- Tasks to complete:
1 > According to the Operation Dove text, why did German Intelligence plan for Russell to return to Ireland with a definite sabotage objective?
2 > Return the passage of the Operation Dove text starting at "Aborted 1940 German" and ending at "airfield near Kassel.", copied word for word.

- Source text:
*** Begin section ***

= Operation Dove (Ireland) =

Aborted 1940 German World War II mission

Operation Dove ("Unternehmen Taube" in German) also sometimes known as Operation Pigeon, was an Abwehr sanctioned mission devised in early 1940. The plan envisioned the transport of IRA Chief of Staff Seán Russell to Ireland, and on the arrival of Frank Ryan in Berlin three days before the launch of the operation, it was also decided to transport him during the operation.

==Russell's arrival and activities in Germany==
Seán Russell had arrived in Berlin on 5 May 1940, four days after arriving in Genoa from the United States. Russell was informed of Operation Mainau, the plan to parachute Dr. Hermann Görtz into Ireland. Russell was asked to brief Görtz on Ireland before his departure that night, but missed his takeoff from the Fritzlar airfield near Kassel.

By 20 May, Russell had begun training with Abwehr in the use of the latest German explosive ordnance. This training was conducted at the Abwehr training school/lab in Tegel, which specialised in the design of explosives as everyday objects. Russell also visited the training area for the Brandenburg Regiment, the 'Quenzgut,' where he observed trainees and instructors working with sabotage materials in a field environment. As he had received explosives training, his return to Ireland with a definite sabotage objective was planned by German Intelligence. His total training time with German Intelligence lasted over three months.

*** End section ***

- Provided records:
*** Begin section ***

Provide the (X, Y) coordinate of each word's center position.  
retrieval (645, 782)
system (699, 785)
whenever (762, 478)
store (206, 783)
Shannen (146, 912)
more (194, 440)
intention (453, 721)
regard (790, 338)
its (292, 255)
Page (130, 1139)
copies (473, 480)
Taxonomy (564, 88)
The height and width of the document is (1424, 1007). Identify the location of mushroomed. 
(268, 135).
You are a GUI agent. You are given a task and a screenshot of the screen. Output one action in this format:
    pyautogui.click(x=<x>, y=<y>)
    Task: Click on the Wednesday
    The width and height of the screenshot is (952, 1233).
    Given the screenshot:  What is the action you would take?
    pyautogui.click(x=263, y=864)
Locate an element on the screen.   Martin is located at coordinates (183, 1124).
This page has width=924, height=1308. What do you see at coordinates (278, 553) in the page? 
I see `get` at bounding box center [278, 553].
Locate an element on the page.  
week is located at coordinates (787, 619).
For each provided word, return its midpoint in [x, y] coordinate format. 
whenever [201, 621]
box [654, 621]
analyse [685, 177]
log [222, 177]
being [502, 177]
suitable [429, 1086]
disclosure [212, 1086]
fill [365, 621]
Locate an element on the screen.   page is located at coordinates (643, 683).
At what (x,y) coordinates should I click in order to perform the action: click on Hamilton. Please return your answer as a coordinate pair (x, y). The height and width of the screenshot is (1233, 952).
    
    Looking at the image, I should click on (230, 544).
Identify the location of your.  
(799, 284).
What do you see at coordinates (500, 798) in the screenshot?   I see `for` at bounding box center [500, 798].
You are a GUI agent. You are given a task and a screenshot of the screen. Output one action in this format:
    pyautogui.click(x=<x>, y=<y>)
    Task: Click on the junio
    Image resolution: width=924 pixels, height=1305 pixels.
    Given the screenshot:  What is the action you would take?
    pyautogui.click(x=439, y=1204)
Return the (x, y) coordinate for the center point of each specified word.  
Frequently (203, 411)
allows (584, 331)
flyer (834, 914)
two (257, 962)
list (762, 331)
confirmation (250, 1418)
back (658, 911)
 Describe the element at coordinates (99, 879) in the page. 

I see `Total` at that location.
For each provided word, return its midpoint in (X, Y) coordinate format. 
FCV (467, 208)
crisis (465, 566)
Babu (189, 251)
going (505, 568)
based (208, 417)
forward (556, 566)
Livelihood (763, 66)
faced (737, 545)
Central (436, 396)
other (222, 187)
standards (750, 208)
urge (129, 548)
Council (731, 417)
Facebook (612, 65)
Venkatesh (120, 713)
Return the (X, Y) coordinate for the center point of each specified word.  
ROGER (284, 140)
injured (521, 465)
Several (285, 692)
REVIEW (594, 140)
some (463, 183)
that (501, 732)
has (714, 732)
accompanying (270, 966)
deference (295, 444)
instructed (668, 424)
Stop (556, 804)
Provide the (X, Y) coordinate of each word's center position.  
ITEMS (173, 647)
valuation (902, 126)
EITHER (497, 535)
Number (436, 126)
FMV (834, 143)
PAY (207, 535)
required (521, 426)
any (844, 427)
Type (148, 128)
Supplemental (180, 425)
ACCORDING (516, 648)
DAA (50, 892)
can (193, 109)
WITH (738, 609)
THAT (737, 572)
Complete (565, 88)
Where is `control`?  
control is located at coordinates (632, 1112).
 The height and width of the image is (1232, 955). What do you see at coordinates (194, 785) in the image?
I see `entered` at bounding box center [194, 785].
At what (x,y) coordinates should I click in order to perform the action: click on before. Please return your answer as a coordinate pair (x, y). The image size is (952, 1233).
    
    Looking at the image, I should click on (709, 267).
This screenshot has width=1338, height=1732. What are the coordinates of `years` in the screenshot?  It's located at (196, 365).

*** End section ***

- Exercise results:
1 > German Intelligence planned his return with a sabotage objective because he had received explosives training. The Abwehr had trained him at its Tegel school and lab in the use of the latest German explosive ordnance.

2 >
Aborted 1940 German World War II mission

Operation Dove ("Unternehmen Taube" in German) also sometimes known as Operation Pigeon, was an Abwehr sanctioned mission devised in early 1940. The plan envisioned the transport of IRA Chief of Staff Seán Russell to Ireland, and on the arrival of Frank Ryan in Berlin three days before the launch of the operation, it was also decided to transport him during the operation.

==Russell's arrival and activities in Germany==
Seán Russell had arrived in Berlin on 5 May 1940, four days after arriving in Genoa from the United States. Russell was informed of Operation Mainau, the plan to parachute Dr. Hermann Görtz into Ireland. Russell was asked to brief Görtz on Ireland before his departure that night, but missed his takeoff from the Fritzlar airfield near Kassel.